Directions for this task: Exactly the lines below, starting with the one containing "624x351 pixels." and going on through the one containing "The image size is (620, 295).", must be reproduced, both ends included, and no pictures with them.
****************************************
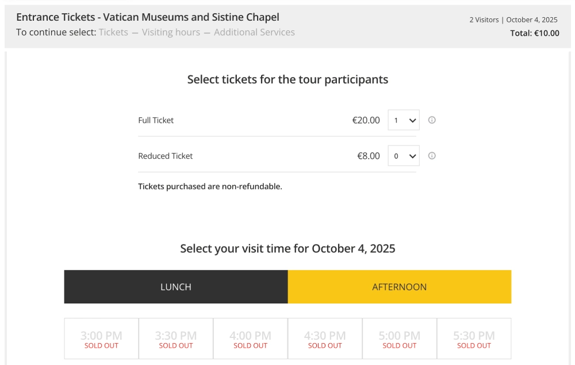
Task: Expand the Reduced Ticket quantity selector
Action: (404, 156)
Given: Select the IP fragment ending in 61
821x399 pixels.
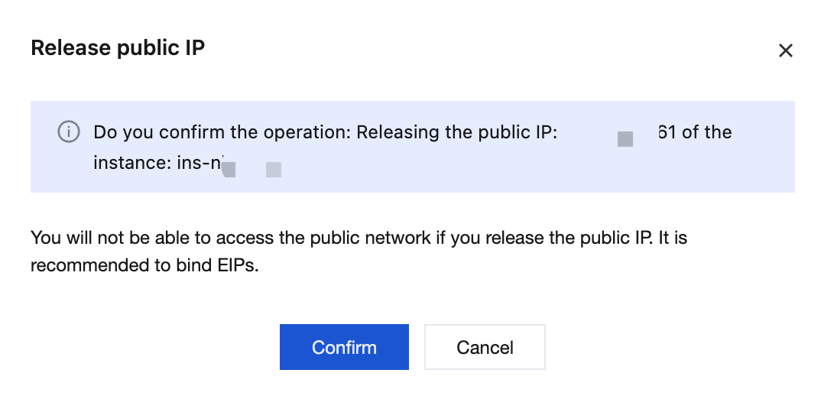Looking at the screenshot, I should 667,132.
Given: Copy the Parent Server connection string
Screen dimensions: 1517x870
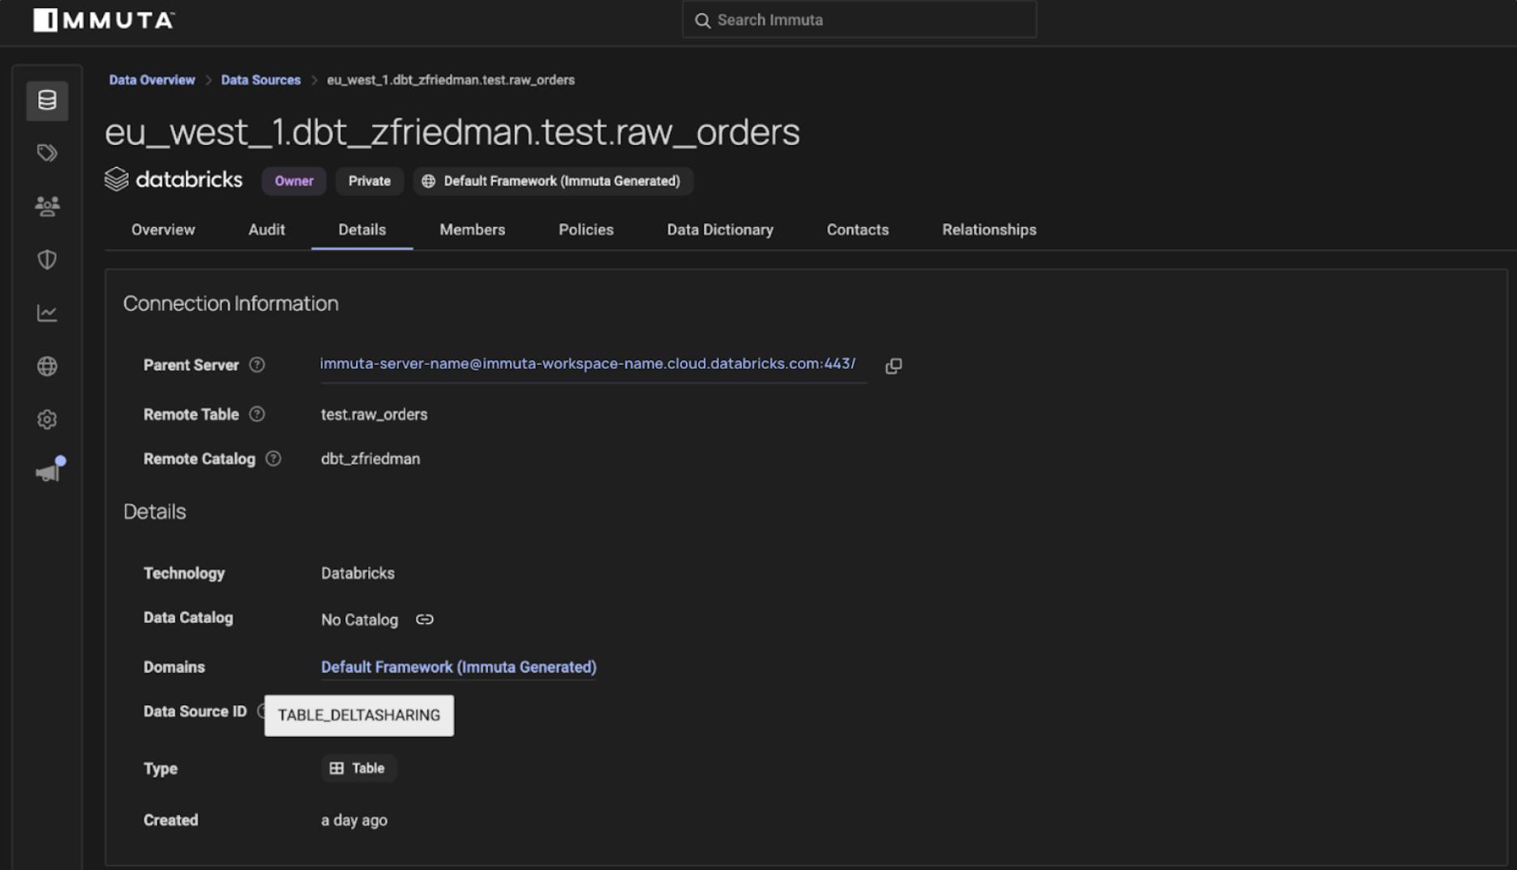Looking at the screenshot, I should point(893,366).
****************************************
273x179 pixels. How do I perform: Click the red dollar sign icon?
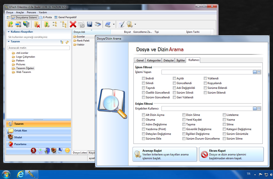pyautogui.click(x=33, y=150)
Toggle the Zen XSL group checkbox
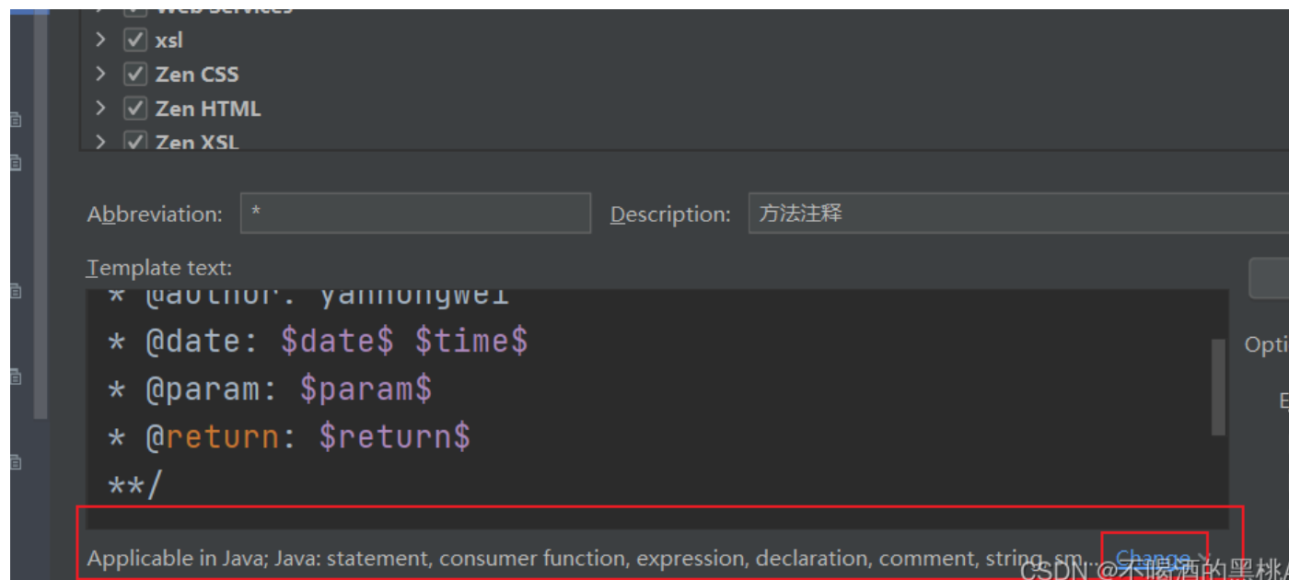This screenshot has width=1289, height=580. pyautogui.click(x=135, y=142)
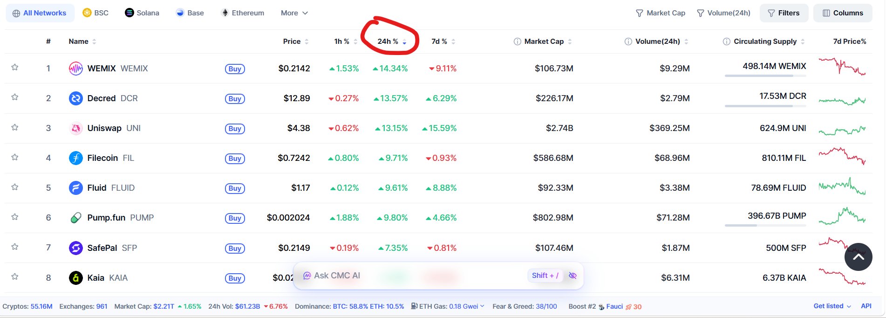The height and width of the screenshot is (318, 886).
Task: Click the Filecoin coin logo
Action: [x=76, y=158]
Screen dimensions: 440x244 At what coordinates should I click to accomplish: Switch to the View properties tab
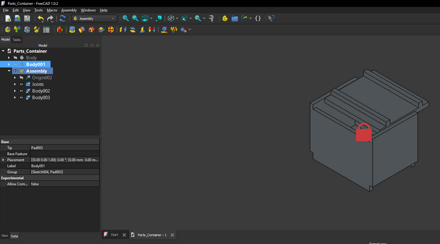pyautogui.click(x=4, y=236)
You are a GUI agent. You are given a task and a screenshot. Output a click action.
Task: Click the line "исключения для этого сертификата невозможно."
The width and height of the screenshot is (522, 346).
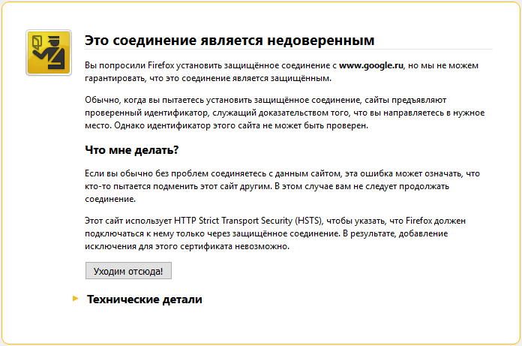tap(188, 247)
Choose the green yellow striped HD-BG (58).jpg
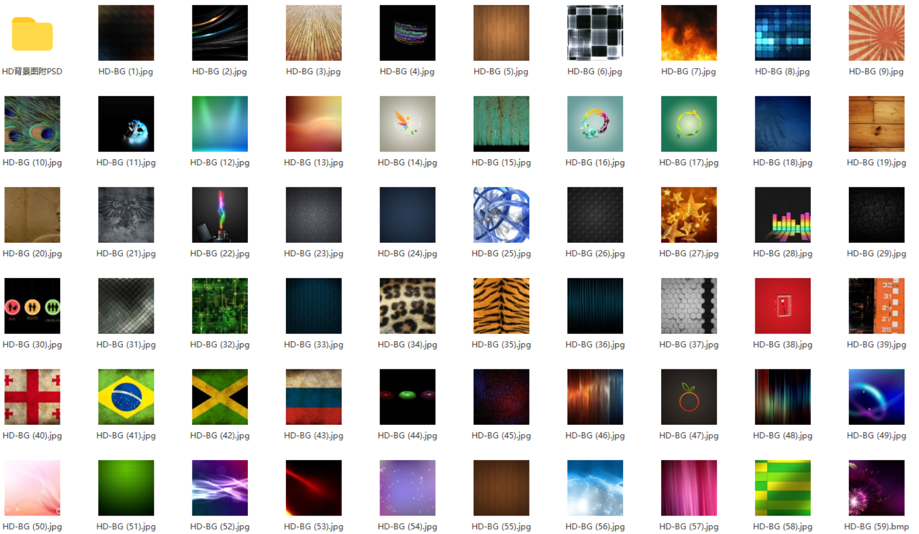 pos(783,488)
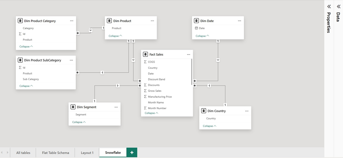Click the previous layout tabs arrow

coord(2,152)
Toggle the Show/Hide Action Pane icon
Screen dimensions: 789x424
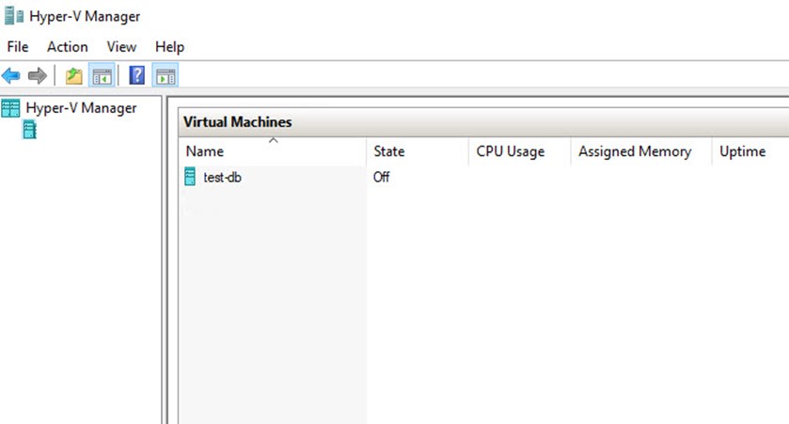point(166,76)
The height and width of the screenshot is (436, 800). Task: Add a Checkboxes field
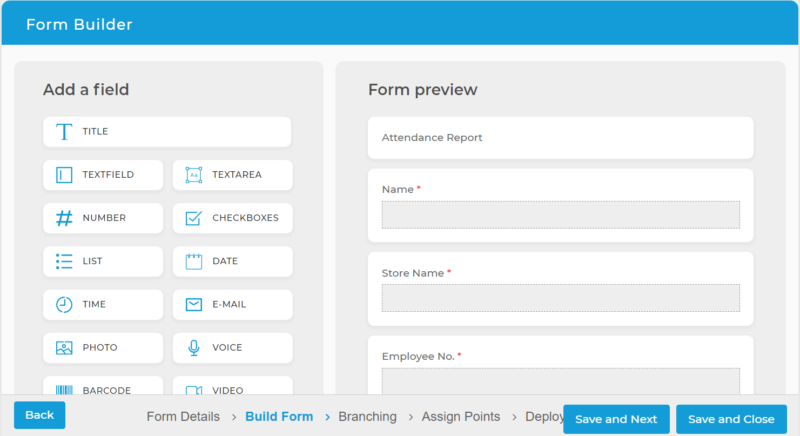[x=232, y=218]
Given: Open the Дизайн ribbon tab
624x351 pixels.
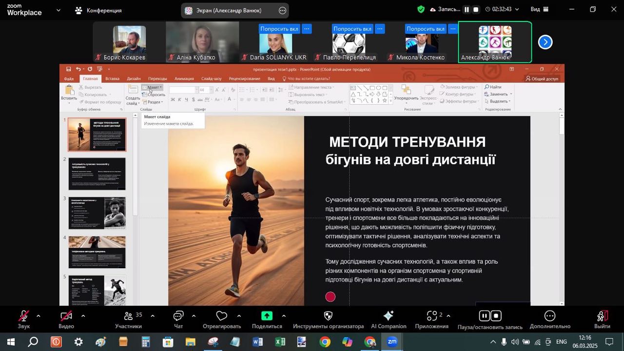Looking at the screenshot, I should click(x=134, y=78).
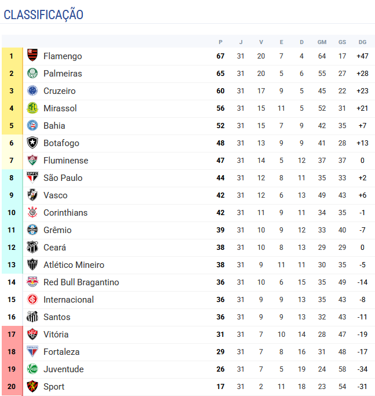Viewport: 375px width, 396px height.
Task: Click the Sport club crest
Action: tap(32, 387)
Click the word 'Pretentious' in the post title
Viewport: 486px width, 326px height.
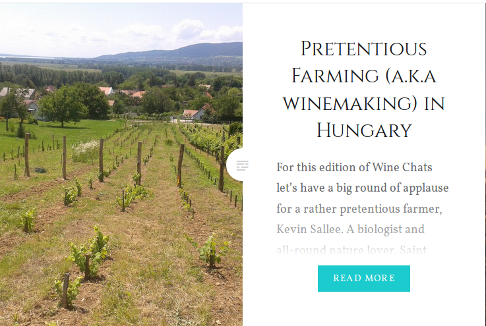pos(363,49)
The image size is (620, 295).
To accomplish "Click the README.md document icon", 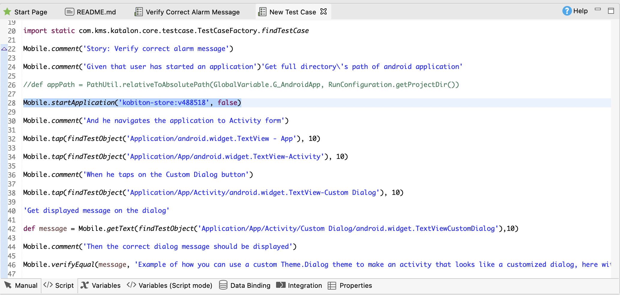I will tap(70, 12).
****************************************
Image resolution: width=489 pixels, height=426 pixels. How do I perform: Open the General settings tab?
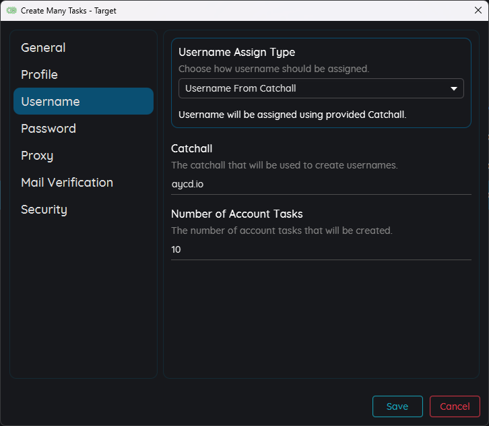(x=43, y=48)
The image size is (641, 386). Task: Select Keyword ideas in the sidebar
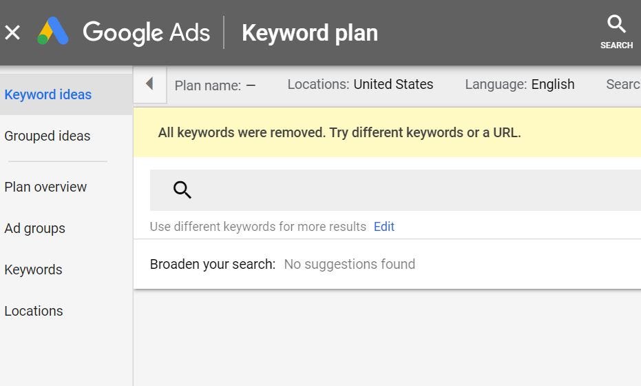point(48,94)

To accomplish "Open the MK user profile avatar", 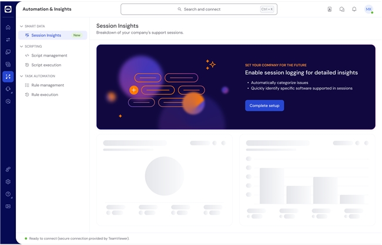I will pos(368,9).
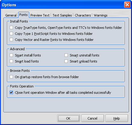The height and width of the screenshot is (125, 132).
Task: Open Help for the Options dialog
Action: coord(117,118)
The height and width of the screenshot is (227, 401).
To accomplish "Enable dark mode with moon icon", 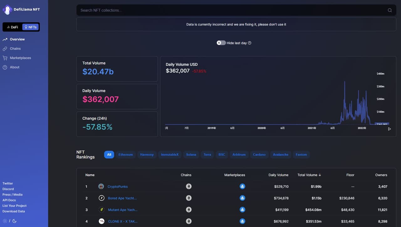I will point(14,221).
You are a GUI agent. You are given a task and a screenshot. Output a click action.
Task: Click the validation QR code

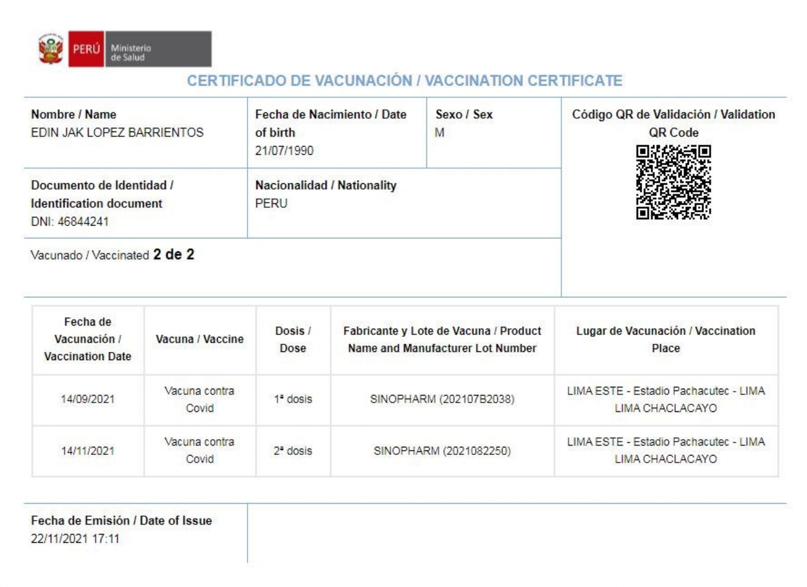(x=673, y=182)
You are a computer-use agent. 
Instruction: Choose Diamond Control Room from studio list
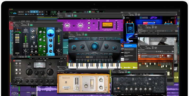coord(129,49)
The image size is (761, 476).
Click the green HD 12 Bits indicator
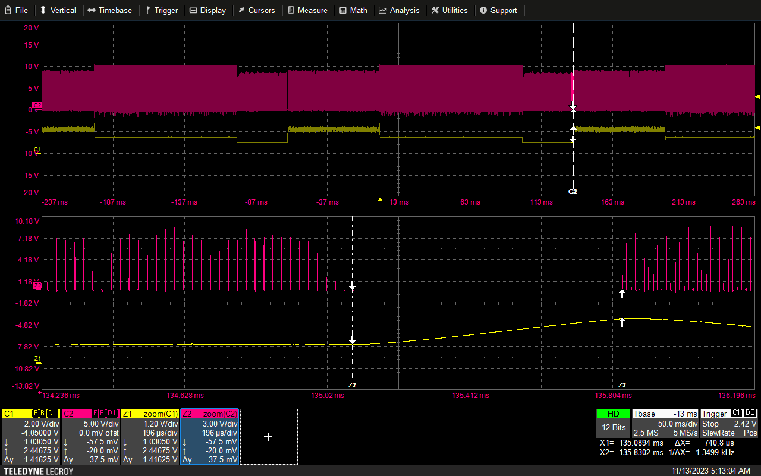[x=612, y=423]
****************************************
Response area:
624x351 pixels.
Looking at the screenshot, I should click(x=134, y=78).
Viewport: 375px width, 396px height.
Task: Click the Sport club crest
Action: tap(32, 387)
Click the word 'Pretentious' in the post title
Viewport: 486px width, 326px height.
pos(363,49)
The image size is (620, 295).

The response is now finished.